А потом зазвенела тишина. Неожиданно закачались печальные глаза коня в лунной стуже ночи и пропали. Может, показалось, что луна спустилась в снег и запрыгала по нему, а потом опять уплыла на небо?
Выстрел заставил очнуться. Над забором взметнулся сорвавшийся с цепи Янгар. Теперь ожили звуки: рычал Янгар, скулил по-собачьи и громко дышал волк.
Агван вдруг решительно двинулся к загону, и снег скрипел под его ногами пронзительно. Подошел и увидел, как Янгар рвет зубами мертвую голову волка. Бабушка привалилась к забору. Берданка толстой палкой валялась возле ног. Жалобно ржал Каурый.
Агван заплакал. Ночью хозяйничают волки. Ночью приходит беда. В доме не страшно. Скорей спрятаться за стенками.
Сквозь слезы увидел, как мать укрывает бабушку дэгэлом, а над их головами неестественно кружатся напуганные звезды. Луна теперь не казалась вкусной лепешкой. Она была желтым всевидящим глазом невидимого великана.
– Не думала, что когда-нибудь возьму в руки ружье, – прошептала бабушка. – Сердце у меня слабеет.
Агван плачет. Пахнет снегом, кровью, страхом. Едва передвигаясь, устало бредет он к коню. Каурый прислонился к забору, как бабушка, и мелко дрожит. По очереди гладит Агван его ноги. И начинает так же, как он, дрожать.

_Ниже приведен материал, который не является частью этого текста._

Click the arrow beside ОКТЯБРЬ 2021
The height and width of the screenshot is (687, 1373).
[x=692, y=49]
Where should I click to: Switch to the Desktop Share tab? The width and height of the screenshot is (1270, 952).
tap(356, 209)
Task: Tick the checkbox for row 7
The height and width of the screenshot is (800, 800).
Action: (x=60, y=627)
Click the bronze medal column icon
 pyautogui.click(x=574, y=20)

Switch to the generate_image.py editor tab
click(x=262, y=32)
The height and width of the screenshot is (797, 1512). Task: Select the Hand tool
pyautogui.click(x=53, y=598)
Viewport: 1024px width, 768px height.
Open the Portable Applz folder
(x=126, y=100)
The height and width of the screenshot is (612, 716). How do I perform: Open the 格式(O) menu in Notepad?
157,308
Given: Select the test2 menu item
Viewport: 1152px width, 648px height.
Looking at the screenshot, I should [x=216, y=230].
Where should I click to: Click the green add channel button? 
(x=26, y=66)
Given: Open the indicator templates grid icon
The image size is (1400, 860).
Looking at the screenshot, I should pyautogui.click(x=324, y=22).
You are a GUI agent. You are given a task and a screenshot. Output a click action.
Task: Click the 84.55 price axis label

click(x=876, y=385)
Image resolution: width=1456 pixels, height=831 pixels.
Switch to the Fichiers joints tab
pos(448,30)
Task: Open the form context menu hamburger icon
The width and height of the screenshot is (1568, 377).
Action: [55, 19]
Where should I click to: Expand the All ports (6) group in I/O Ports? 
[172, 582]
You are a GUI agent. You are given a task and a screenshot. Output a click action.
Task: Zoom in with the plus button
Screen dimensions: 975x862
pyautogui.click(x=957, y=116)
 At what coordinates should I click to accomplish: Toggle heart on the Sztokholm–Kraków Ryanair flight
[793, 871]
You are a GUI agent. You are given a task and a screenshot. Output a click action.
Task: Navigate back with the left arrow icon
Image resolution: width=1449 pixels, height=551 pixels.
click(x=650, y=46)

Неожиданно оказывается на руках у матери, которая несет его в дом. Он отчаянно вырывается, но мать держит его очень крепко. А потом бабушка смывает с него кровь Каурого и приговаривает:
– Не плачь. Не плачь. Вылечим коня.
Агван не понимает, от чего надо лечить коня и почему он весь в крови. Он дрожит. С ним что-то случилось, он не знает что.
Уже глубокой ночью, слепо вглядываясь в черноту дома, он шепчет:
– Страшно.
Бабушка охнула, села в кровати, укрыла руками его голову.
– Спи, спи…
Он уже спал. Ему снился летящий по степи конь, за которым неслось облако снега. Снился запах, незнакомый, непохожий на другие.
Он понял: так пахнет солнце.
7
Глубокая рваная рана на задней ноге Каурого загноилась. Бабушка промывала ее, прикладывала какую-то траву, сыпала порошок. Агван смотрел в черные печальные зрачки коня, совал в рот душистое сено.
Каурый вежливо брал его, но в тот же миг тускнели его глаза, и он забывал жевать…
Теперь Агван всюду ходил за бабушкой. Бабушка спешила в кошару, и он – за ней. Бабушка спешила, а шла еле-еле. Почему это спина у нее горбится и ноги кривые? Вот мама – другая, прямая. Только бабушка все равно лучше.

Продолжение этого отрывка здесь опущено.